▶ Tarefas propostas:
(a) Copie do excerto sobre as fronteiras de Angola o trecho que começa em "Com a expansão" e vai até "e sociais existentes.".
(b) Traduza para inglês esta frase do excerto sobre as fronteiras de Angola: "Os portugueses, essencialmente comerciantes, concentravam-se junto à costa."
(c) Dê continuidade ao texto sobre as fronteiras de Angola a partir do ponto em que termina.

▶ Excerto:

/---

Durante séculos, o território conhecido por Angola teve umas fronteiras indefinidas. Angola era a extensão de costa entre os rios Zaire e Cunene, que se prolongava para o interior do continente até chegar a Moçambique.

Os portugueses, essencialmente comerciantes, concentravam-se junto à costa. As vias de comunicação com o interior eram difíceis. A partir do século XIX, começaram a estabelecer-se entrepostos cada vez mais para o interior, sendo que o mais importante era o do comerciante Silva Porto. Este comerciante alojou o explorador Livingstone durante uma das suas viagens. Não gostaram um do outro. O inglês achou o português atrasado e o português achou o inglês com a mania das superioridades.

Com a expansão do império colonial Inglês, que pretendia unir o Cairo à cidade do Cabo com possessões inglesas, foi necessário definir as, ainda difusas, fronteiras orientais de Angola. A presença portuguesa no interior reforçou-se e foram efectuadas explorações cimentar o conhecimento do território. Serpa Pinto, Hermenegildo Capelo e Roberto Ivens efectuaram missões de exploração de Angola a Moçambique, cartografando novas terras. O ultimato inglês impediu o mapa cor-de-rosa, que unia Angola a Moçambique e acabou por dar origem ao Hino Nacional…


Hermenegildo Capelo e Roberto Ivens passaram a ser um único explorador

O critério de ocupação efectiva, em detrimento da ocupação histórica, estabelecido na Conferência de Berlim de 1885, deu origem às fronteiras actuais de Angola, traçadas a régua e esquadro numa mesa alemã, desrespeitando as fronteiras naturais e sociais existentes.

\---

▶ Material:
/---

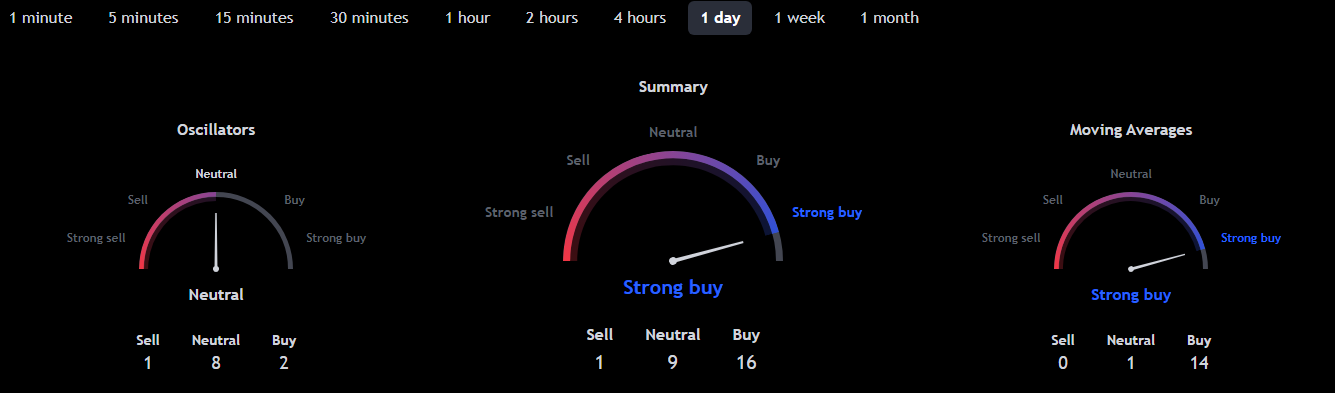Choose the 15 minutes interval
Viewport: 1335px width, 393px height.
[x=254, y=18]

\---
/---

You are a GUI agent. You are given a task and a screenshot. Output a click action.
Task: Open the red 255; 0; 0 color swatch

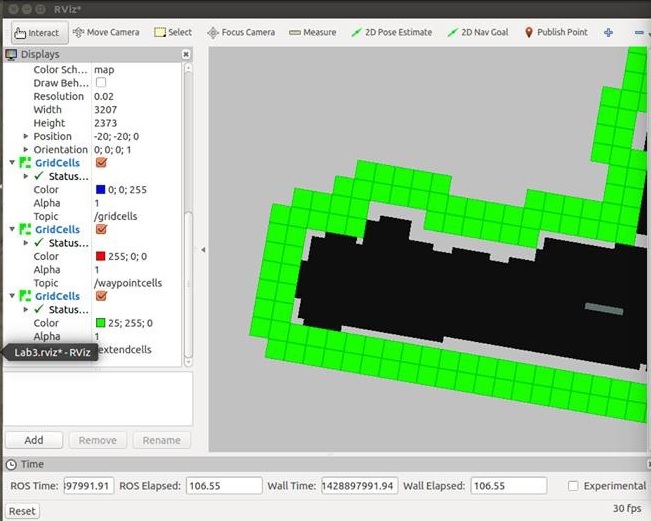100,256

\---

▶ Respostas esperadas:
(a)
Com a expansão do império colonial Inglês, que pretendia unir o Cairo à cidade do Cabo com possessões inglesas, foi necessário definir as, ainda difusas, fronteiras orientais de Angola. A presença portuguesa no interior reforçou-se e foram efectuadas explorações cimentar o conhecimento do território. Serpa Pinto, Hermenegildo Capelo e Roberto Ivens efectuaram missões de exploração de Angola a Moçambique, cartografando novas terras. O ultimato inglês impediu o mapa cor-de-rosa, que unia Angola a Moçambique e acabou por dar origem ao Hino Nacional…


Hermenegildo Capelo e Roberto Ivens passaram a ser um único explorador

O critério de ocupação efectiva, em detrimento da ocupação histórica, estabelecido na Conferência de Berlim de 1885, deu origem às fronteiras actuais de Angola, traçadas a régua e esquadro numa mesa alemã, desrespeitando as fronteiras naturais e sociais existentes.

(b) The Portuguese, essentially merchants, were concentrated along the coast.

(c)
As fronteiras não coloniais sempre foram maleáveis e definidas pela esfera de influência das várias tribos ou por acidentes naturais importantes. As línguas faladas em determinadas regiões eram os verdadeiros marcos fronteiriços. Actualmente, essas fronteiras têm vindo a desaparecer. A implantação do Português como língua oficial criou um sentimento de unidade nacional que reflecte as fronteiras de Berlim. Se, na província, é habitual ouvir os dialectos locais, nas cidades o Português é omnipresente. Muitos angolanos já só falam Português e não sabem a língua dos pais.

Mas há fronteiras que nunca desaparecem. Ao longo de Angola, há uma linha difusa, muito tortuosa, que serpenteia por montes e vales e é indiferente a tribos e dialectos, a ricos e pobres. Eu chamo-lhe a fronteira da Fubá.

Em Angola, a base da alimentação consiste em dois tipos de farinha, a fubá. Usa-se fubá de milho ou fubá de bombó, isto é, mandioca. Quem come milho diz que a outra não presta e vice-versa. De norte a sul do país se faz funge com uma ou outra e há sempre discussão acerca de qual o melhor.

A fronteira original era definida apenas pelas condições climatéricas. A mandioca não se dá em todo o lado e demora bastante tempo a crescer. O milho precisa de ser regado e permite colheitas mais regulares. No interior ainda é assim que se determina onde passa a linha de demarcação. Nas cidades, apesar da migração das populações, da mistura dos povos e da perda das línguas tradicionais, há hábitos que não perdem. Não se usa a outra fubá. A fronteira torna-se tortuosa, contornando bairros, casas e pratos. A qualquer momento muda e, sem darmos por isso, estamos do lado errado. Felizmente que as disputas fronteiriças se resumem a um “Não sei como consegues comer isso”.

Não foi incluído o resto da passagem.